C’est un livre un peu étrange, au sujet intriguant et très original. C’est aussi un roman très court, tout à fait en accord avec la mission que s’est donné Story Lab de ne publier que des livres qui se lisent en moins de 90 minutes, en format numérique. En quelques mots LE LIVRE QUI REND DINGUE est l’histoire d’un auteur qui gère mal le succès phénoménal de son livre.

Il m’a fallu un peu de temps pour m’accrocher au sujet. Je ne savais pas trop où voulait en venir Mars jusqu’à ce que je comprenne en fait que l’auteur voulait idéaliser le lien qui doit exister entre un auteur et les lecteurs comme si, d’une part chaque lecteur apporte ce qu’il a pour se retrouver dans ce qu’il lit et d’autre part l’auteur trouve la perfection absolue du ton juste pour s’adresser personnellement et directement à chaque lecteur.

*Il me semblait impossible d’adapter mon discours à de parfaits inconnus. Le paradoxe, c’est que mon livre le faisait pour moi, et que cela justement, compliquait tout. Auberge espagnole, il permettait la projection de tous les sentiments, toutes les croyances, tous les savoirs que le lecteur apportait avec lui*(extrait)

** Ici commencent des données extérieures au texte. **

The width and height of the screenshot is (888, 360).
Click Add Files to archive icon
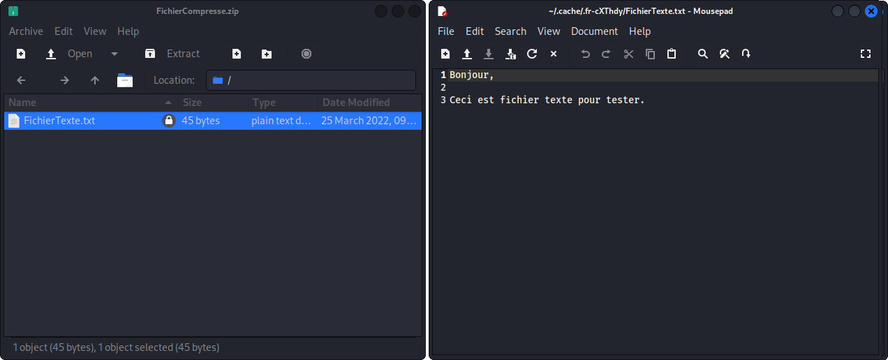[x=237, y=54]
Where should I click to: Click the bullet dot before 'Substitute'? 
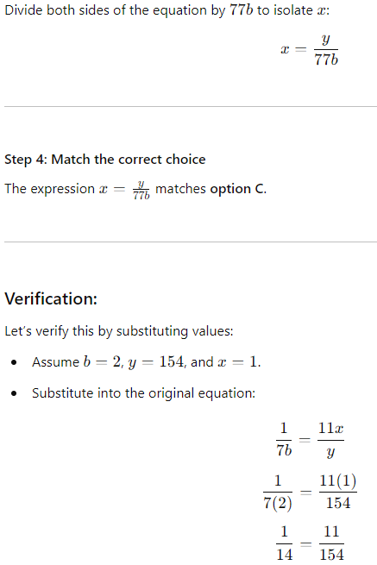[x=14, y=393]
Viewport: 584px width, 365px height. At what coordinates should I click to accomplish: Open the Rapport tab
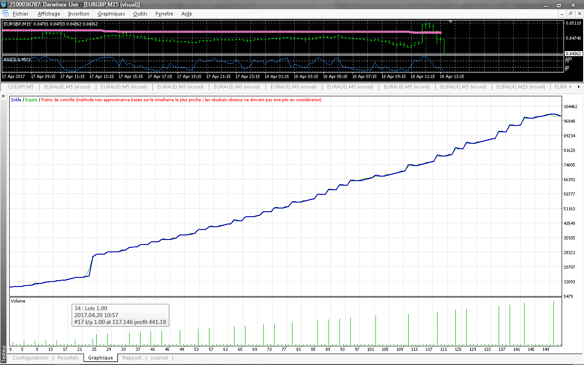(132, 358)
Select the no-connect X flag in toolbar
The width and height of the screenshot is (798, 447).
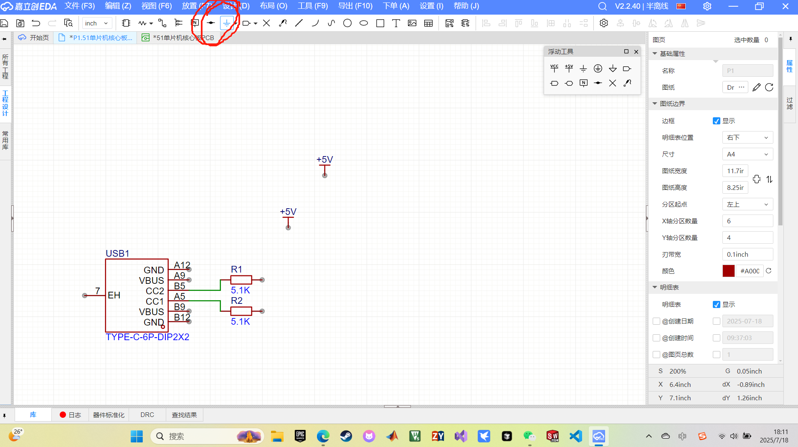coord(266,23)
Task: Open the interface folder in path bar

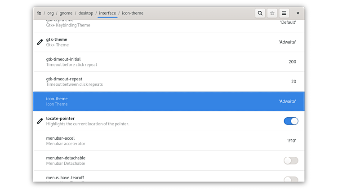Action: pos(107,13)
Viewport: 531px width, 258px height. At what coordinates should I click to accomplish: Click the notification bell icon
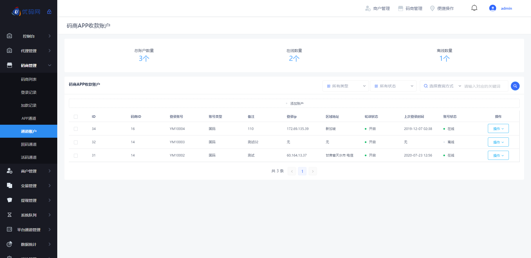click(x=474, y=8)
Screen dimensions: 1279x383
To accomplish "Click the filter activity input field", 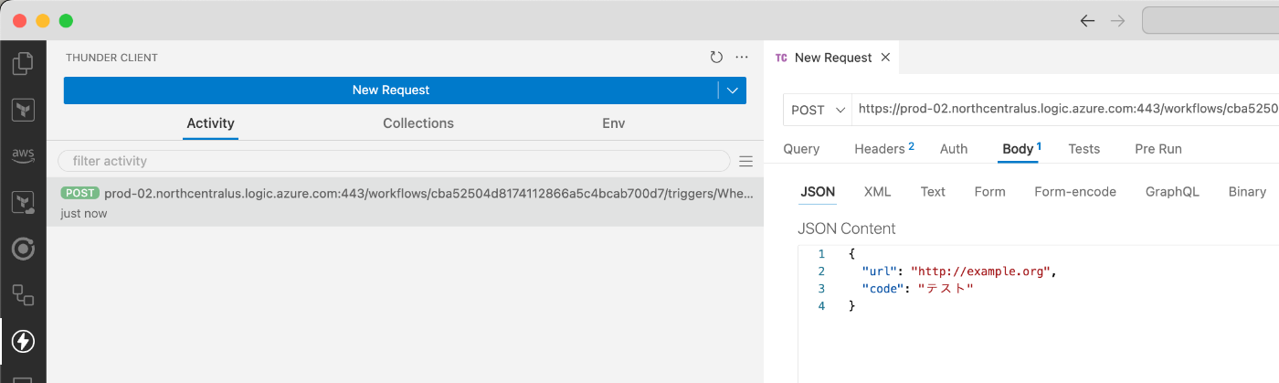I will tap(394, 161).
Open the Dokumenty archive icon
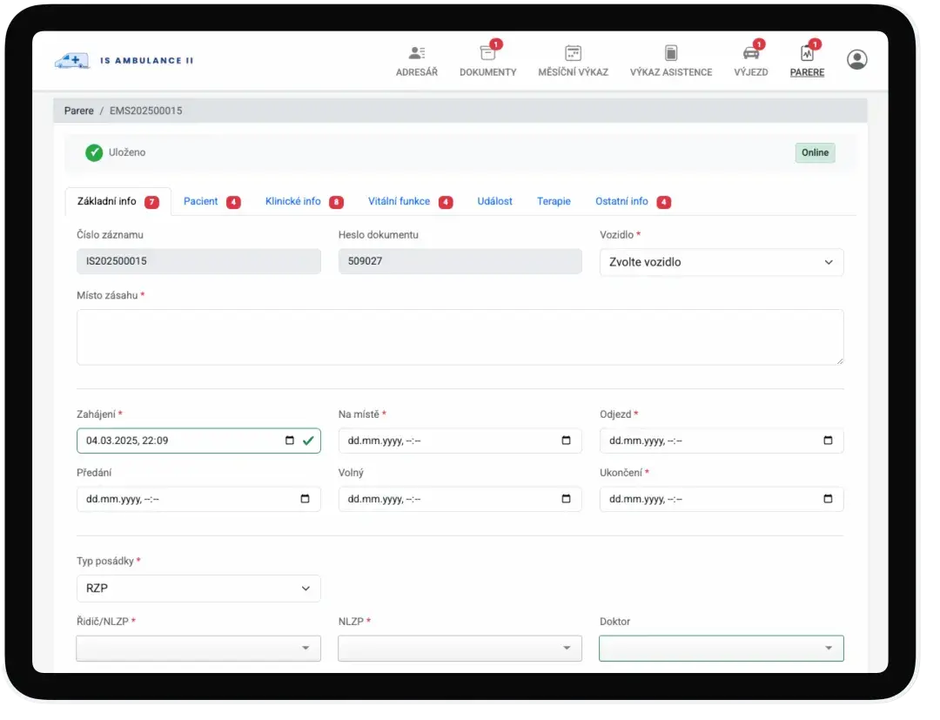Image resolution: width=940 pixels, height=720 pixels. pyautogui.click(x=487, y=53)
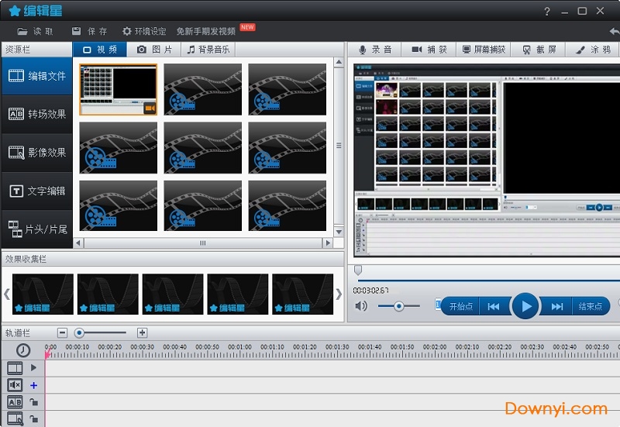
Task: Expand the video track with the triangle
Action: (x=33, y=368)
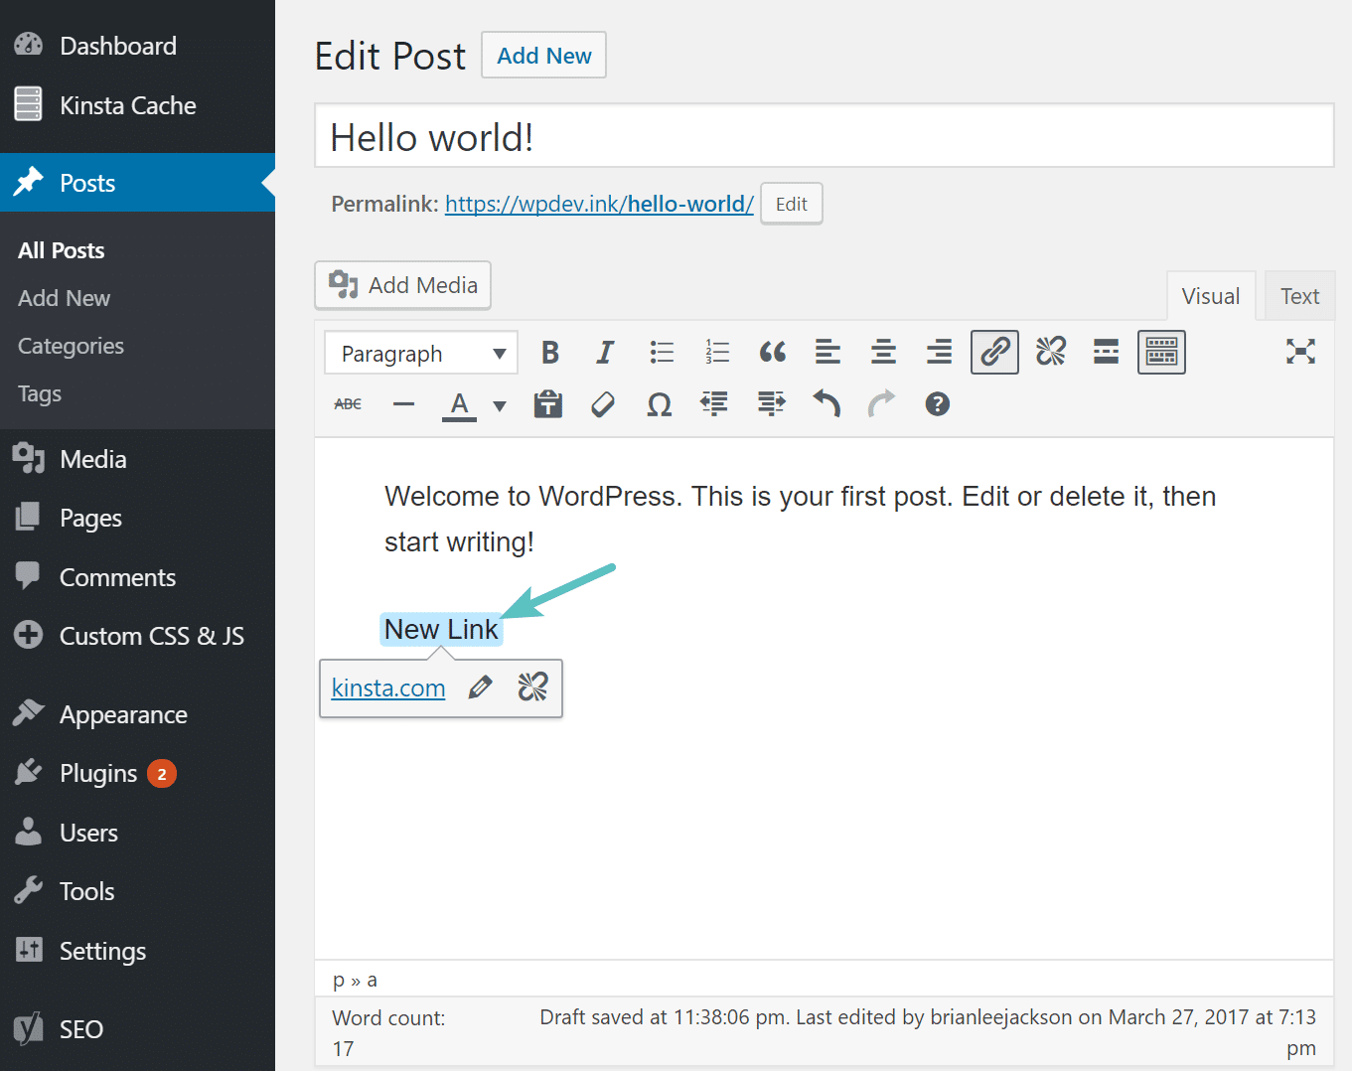Edit the post permalink
The height and width of the screenshot is (1071, 1352).
[790, 204]
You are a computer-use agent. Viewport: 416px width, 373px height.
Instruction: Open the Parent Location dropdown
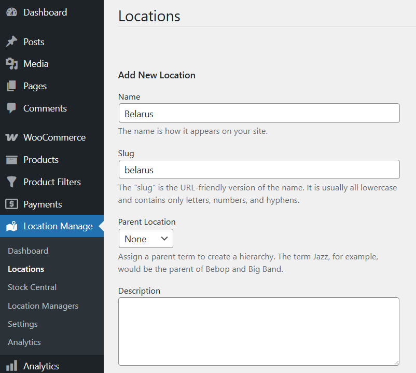(146, 239)
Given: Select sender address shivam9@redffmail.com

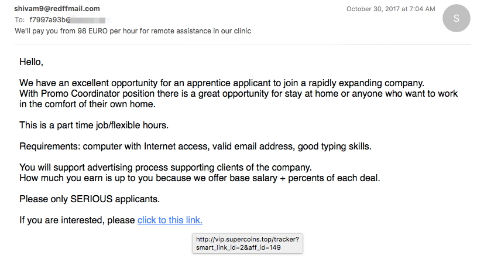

Mars se demande en fait si un roman peut créer ses lecteurs. J’aborde la question comme une utopie évidemment, d’ailleurs à la fin du récit, l’auteur déchante un peu et le lecteur peut alors comprendre un peu mieux la démarche de l’auteur. Mais il faut admettre qu’il y a de quoi réfléchir :

*Je ne m’étais encore jamais demandé ce qui pouvait bien se passer si mes lecteurs…comment dire…s’ils n’avaient rien à apporter? Ce que j’avais encore moins anticipé, c’est qu’ils seraient nombreux dans ce cas.* (extrait)

Tout au long de ma lecture, j’ai senti que Frédéric Mars tourne en dérision les différents intervenants dans la production d’un livre, les éditeurs en particulier et aussi, tout ce qui vient après la publication. On y trouve des remarques parfois acides sur, les libraires, les médias et même sur les critiques littéraires qui sont loin d’être encensés.

Mars établit même une distinction entre le bon et le mauvais lecteur : Il y a une thèse à écrire sur la méchanceté du lecteur attentif… (Extrait) Bref…dans ma longue carrière de lecteur, je ne me suis jamais demandé ce que je pouvais apporter à un livre.

Malgré toute son originalité, je ne peux pas dire que ce livre m’a emballé. Peut-être parce que je n’ai pas été accroché dès le départ et aussi parce que j’ai trouvé la finale un peu décevante. Le livre a tout de même des forces : il est bref, se lit bien, il interpelle.

Beaucoup trouveront l’histoire amusante et surtout son sujet est terriblement sorti des sentiers battus. Je pourrais coller au récit une petite étiquette philosophique mais l’auteur ne se prend pas au sérieux et pourrait même vous surprendre par son humour parfois décapant.

Dernière petite curiosité mais non la moindre, le livre dont il est question dans le récit de Frédéric Mars porte un titre imprononçable, il s’agit d’un point d’interrogation à l’envers et mieux encore…on ne saura jamais de quoi parle ce livre…Mars aura vraiment été original jusqu’au bout…

Suggestion de lecture : IL PLEUVAIT DES OISEAUX, de Jocelyne Saucier

Frédéric Mars est un auteur et scénariste français né à Paris en 1968. Il a aussi été journaliste et photographe. Un de ses plus grands succès littéraires fut sans doute NON STOP publié en 2011. En plus de ses romans, Mars a publié une quarantaine d’essais et livres illustrés. Les différentes facettes de la personnalité et les limites de la conscience comptent parmi ses thèmes préférés, tendance qu’on retrouve dans LE LIVRE QUI REND DINGUE. Il a aussi écrit un roman -jeunesse : LES ÉCRIVEURS  en 2011.